WHAT IS BEING ASKED
Locate the word "height" in the material, then show every line that holds it.

EXTRACTED MATERIAL
[Start of Attachment]

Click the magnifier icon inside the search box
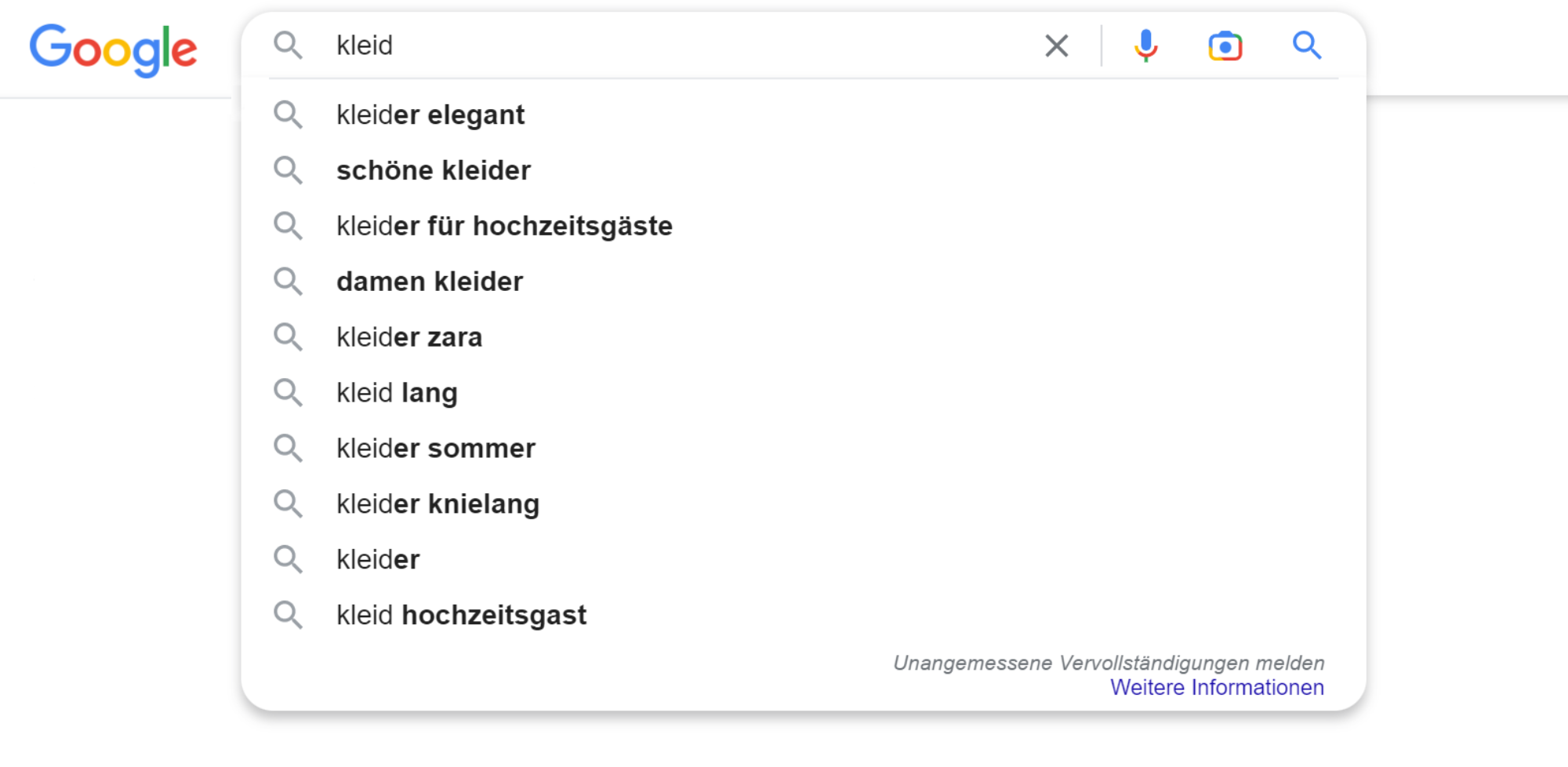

[End of Attachment]
[Start of Attachment]

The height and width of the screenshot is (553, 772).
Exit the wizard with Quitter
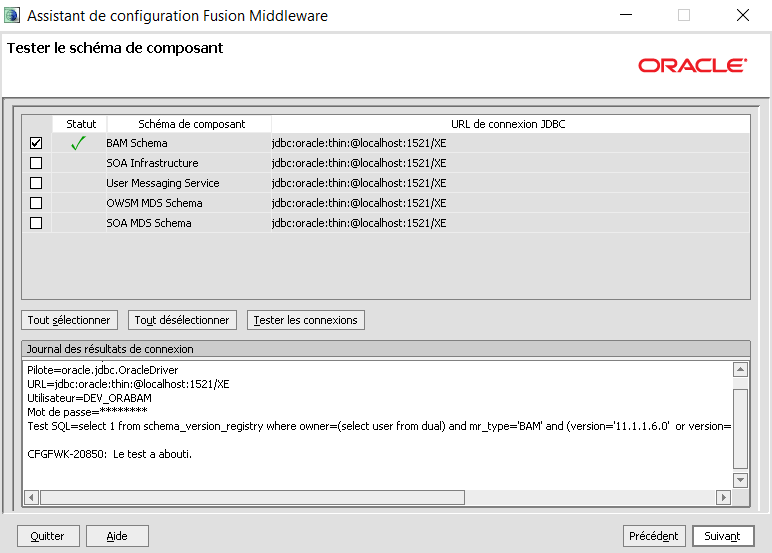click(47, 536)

[End of Attachment]
[Start of Attachment]

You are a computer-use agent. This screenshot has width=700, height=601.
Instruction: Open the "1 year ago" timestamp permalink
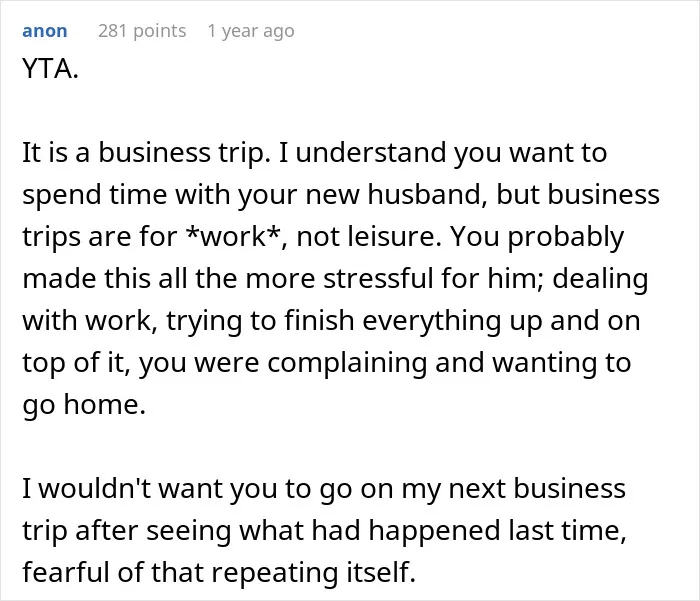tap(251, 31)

[End of Attachment]

RESPONSE TO THE EXERCISE
The height and width of the screenshot is (553, 772).
You are a computer-use agent. This screenshot has width=700, height=601.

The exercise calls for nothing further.